The final designation, modified from the 2011 proposed 375,552-acre designation, is a result of 150 days of public involvement and extensive analysis that included public information meetings, hearings, comment periods, scientific peer review, and a reexamination of information regarding occupancy at the time of the caribou listing.

"Input from local residents, sportsmen and county leaders is critical in making a determination about critical habitat for the woodland caribou," said Idaho Senator Mike Crapo, a member of the Senate Environment and Public Works Committee, which oversees the U.S. Fish Wildlife Service and the Endangered Species Act. "It is appropriate for the U.S. Fish and Wildlife Service to appropriately modify the critical habitat proposal to better balance the caribou's recovery needs with recreational and other human use of Idaho's landscape."

In the original proposal, Boundary County bore the brunt of the acreage to have been set aside, encompassing much of the county's west side, and county commissioners lobbied hard to have that acreage reduced, enlisting the aid of Idaho's Congressional delegation and taking an active role in the USFWS public process. Their efforts paid off in the final decision, with fewer than 9,000 acres in the northwest corner of the county being designated.

"It was a good decision," said commissioner Dan Dinning.

“Thoughtful inquiry and scientific information was presented to us by Tribes, citizens, federal and State agencies, elected officials and other interested parties.
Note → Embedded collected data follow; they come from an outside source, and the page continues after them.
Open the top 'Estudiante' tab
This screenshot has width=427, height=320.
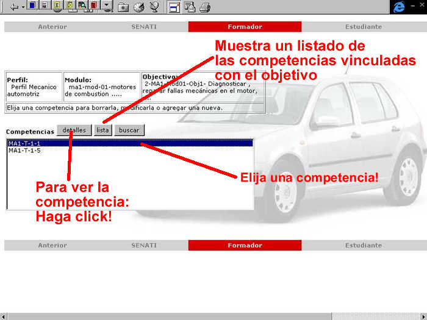point(364,27)
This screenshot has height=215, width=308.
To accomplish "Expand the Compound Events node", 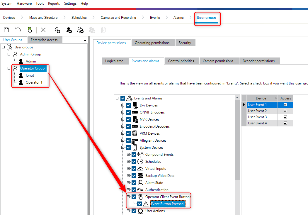I will pos(128,155).
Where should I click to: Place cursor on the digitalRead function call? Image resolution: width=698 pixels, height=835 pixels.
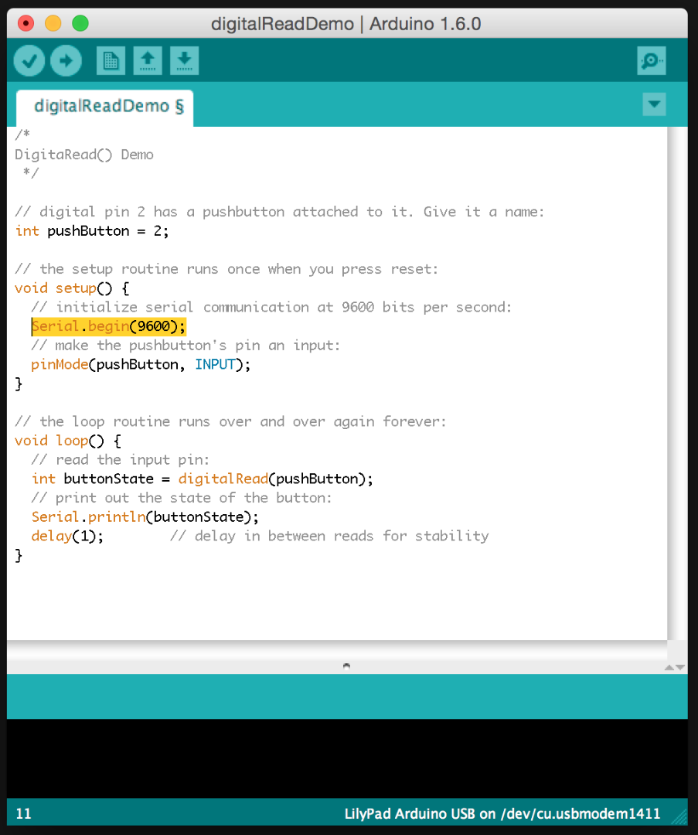[223, 479]
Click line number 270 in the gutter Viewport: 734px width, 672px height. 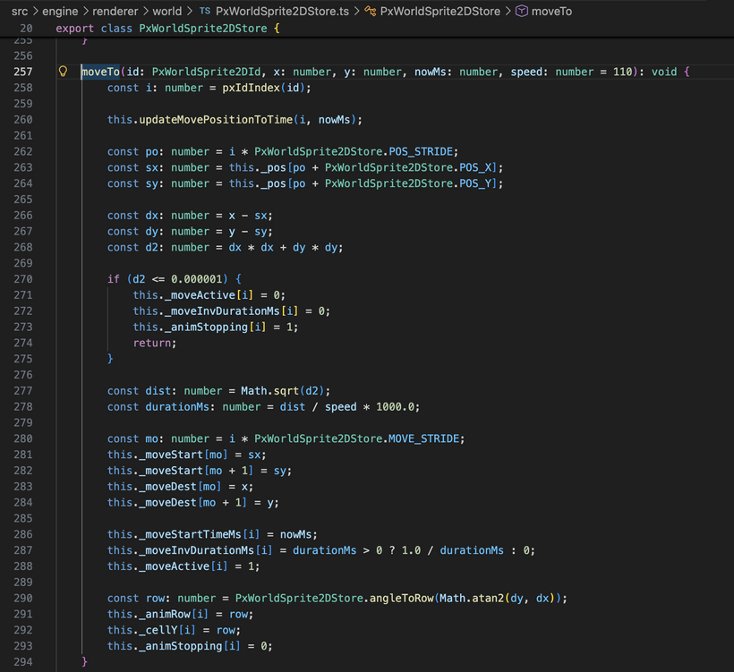point(22,279)

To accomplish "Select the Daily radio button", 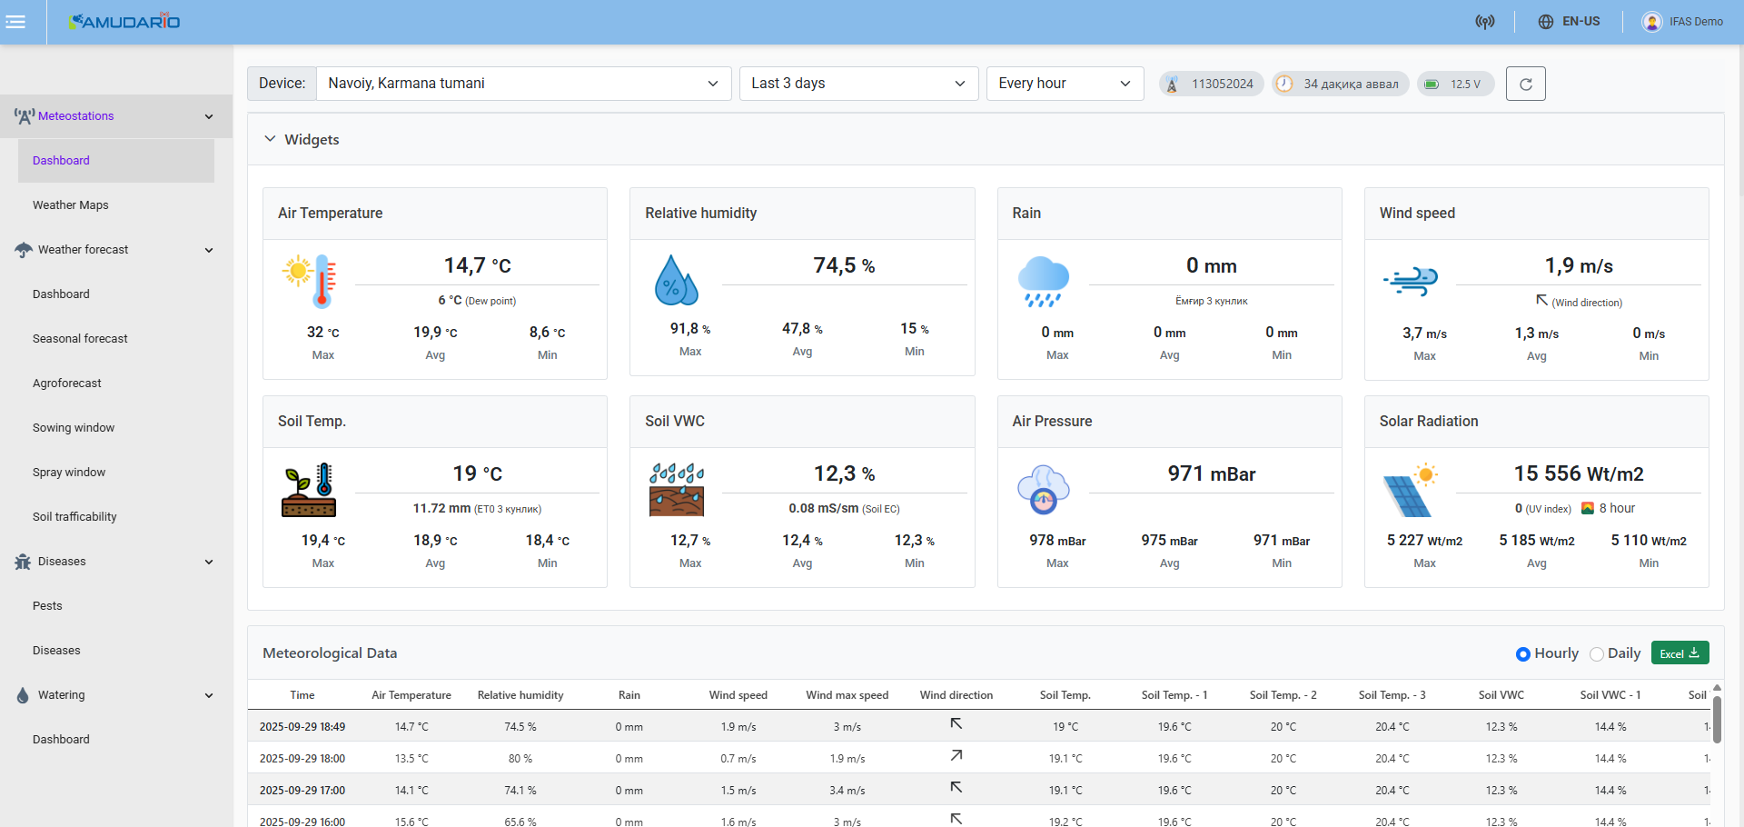I will click(x=1597, y=654).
Because of this, we have a modified rule that adheres to policy, is responsive to issues raised by others, and most importantly, addresses priority habitat for caribou conservation,” said Brian T. Kelly, the Service’s Idaho State Supervisor. “We are most appreciative of the time invested by many during the comment periods, public meetings and hearings. We look forward to participation in the collaborative conservation of this species in the future.”

Under the ESA, the Service is required to identify the most important geographic areas that are critical to the conservation of a listed species. The critical habitat designation requires federal agencies to consult with the Service on federal actions that may affect critical habitat, and prohibits federal agencies from carrying out, funding, or authorizing the destruction or adverse modification of the habitat.

Activities undertaken by private landowners that do not involve any federal funding, permits or other activities are not affected by a critical habitat designation. The designation does not affect land ownership or establish a refuge, wilderness, reserve, preserve or other conservation area, and it does not allow government or public access to non-federal lands.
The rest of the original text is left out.